"""

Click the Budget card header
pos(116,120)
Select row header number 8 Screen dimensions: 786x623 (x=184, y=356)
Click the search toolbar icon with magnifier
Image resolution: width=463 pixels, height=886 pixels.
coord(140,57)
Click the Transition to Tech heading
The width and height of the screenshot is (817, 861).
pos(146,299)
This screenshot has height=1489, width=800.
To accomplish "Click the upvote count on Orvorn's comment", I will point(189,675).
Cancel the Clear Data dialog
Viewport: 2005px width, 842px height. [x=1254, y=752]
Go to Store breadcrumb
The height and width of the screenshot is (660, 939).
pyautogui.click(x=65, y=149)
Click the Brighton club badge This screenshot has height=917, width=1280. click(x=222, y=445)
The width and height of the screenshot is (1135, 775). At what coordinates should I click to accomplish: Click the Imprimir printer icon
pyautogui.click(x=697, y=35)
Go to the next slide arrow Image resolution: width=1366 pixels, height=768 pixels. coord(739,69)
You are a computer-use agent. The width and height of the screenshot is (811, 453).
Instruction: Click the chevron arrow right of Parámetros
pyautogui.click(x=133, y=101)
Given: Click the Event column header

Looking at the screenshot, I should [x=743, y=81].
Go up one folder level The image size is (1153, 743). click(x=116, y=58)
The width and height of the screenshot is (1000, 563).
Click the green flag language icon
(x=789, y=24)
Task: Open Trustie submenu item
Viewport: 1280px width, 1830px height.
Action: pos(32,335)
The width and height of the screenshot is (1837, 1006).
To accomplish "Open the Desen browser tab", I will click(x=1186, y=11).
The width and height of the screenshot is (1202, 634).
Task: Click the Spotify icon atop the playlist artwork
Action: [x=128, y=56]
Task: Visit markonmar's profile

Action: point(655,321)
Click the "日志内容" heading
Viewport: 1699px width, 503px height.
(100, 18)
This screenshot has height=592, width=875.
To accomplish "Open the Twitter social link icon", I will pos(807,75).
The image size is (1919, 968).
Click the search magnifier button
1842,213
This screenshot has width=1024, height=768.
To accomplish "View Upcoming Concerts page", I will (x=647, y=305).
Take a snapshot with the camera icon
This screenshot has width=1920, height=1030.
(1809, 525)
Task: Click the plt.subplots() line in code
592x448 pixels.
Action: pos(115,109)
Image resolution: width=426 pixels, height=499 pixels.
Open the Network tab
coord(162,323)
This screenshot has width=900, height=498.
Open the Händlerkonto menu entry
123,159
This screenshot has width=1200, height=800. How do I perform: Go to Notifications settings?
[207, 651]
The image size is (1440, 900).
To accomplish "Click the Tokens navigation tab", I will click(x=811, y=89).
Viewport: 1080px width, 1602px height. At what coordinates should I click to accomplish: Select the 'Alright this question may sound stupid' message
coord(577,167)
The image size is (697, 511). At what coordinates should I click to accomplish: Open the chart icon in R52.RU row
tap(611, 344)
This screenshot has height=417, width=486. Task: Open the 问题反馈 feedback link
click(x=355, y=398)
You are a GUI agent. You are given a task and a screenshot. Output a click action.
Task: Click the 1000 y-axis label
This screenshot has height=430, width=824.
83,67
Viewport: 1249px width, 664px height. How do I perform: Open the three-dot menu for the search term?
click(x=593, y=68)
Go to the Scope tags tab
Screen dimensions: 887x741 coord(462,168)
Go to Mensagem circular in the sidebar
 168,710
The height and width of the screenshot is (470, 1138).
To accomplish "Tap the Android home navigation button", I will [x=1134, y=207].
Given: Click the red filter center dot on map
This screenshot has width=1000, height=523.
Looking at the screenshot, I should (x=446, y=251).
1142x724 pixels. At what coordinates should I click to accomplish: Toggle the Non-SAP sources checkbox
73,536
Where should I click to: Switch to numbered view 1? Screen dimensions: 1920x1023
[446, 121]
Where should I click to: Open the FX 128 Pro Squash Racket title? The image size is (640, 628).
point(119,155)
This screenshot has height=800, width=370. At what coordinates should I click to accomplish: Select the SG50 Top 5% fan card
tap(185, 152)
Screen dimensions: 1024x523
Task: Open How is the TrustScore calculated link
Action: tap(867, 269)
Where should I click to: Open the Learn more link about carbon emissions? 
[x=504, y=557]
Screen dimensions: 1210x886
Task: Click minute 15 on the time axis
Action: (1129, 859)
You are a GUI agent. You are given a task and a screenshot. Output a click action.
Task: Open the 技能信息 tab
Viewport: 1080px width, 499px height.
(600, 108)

"""

** Exercise prompt **
Print the line containing "Viewport: 1080px width, 1602px", then every line after it through the last line of the records, each exactly as written; nothing else belongs in the answer.

** Answer below **
Viewport: 1080px width, 1602px height. At what coordinates should I click to accomplish: Select the 'Alright this question may sound stupid' message
coord(577,167)
The image size is (697, 511). At what coordinates should I click to accomplish: Open the chart icon in R52.RU row
tap(611, 344)
This screenshot has height=417, width=486. Task: Open the 问题反馈 feedback link
click(x=355, y=398)
You are a GUI agent. You are given a task and a screenshot. Output a click action.
Task: Click the 1000 y-axis label
This screenshot has height=430, width=824.
83,67
Viewport: 1249px width, 664px height. How do I perform: Open the three-dot menu for the search term?
click(x=593, y=68)
Go to the Scope tags tab
Screen dimensions: 887x741 coord(462,168)
Go to Mensagem circular in the sidebar
 168,710
The height and width of the screenshot is (470, 1138).
To accomplish "Tap the Android home navigation button", I will [x=1134, y=207].
Given: Click the red filter center dot on map
This screenshot has width=1000, height=523.
Looking at the screenshot, I should (x=446, y=251).
1142x724 pixels. At what coordinates should I click to accomplish: Toggle the Non-SAP sources checkbox
73,536
Where should I click to: Switch to numbered view 1? Screen dimensions: 1920x1023
[446, 121]
Where should I click to: Open the FX 128 Pro Squash Racket title? The image size is (640, 628).
point(119,155)
This screenshot has height=800, width=370. At what coordinates should I click to accomplish: Select the SG50 Top 5% fan card
tap(185, 152)
Screen dimensions: 1024x523
Task: Open How is the TrustScore calculated link
Action: tap(867, 269)
Where should I click to: Open the Learn more link about carbon emissions? 
[x=504, y=557]
Screen dimensions: 1210x886
Task: Click minute 15 on the time axis
Action: (1129, 859)
You are a GUI agent. You are given a task and a screenshot. Output a click action.
Task: Open the 技能信息 tab
Viewport: 1080px width, 499px height.
(600, 108)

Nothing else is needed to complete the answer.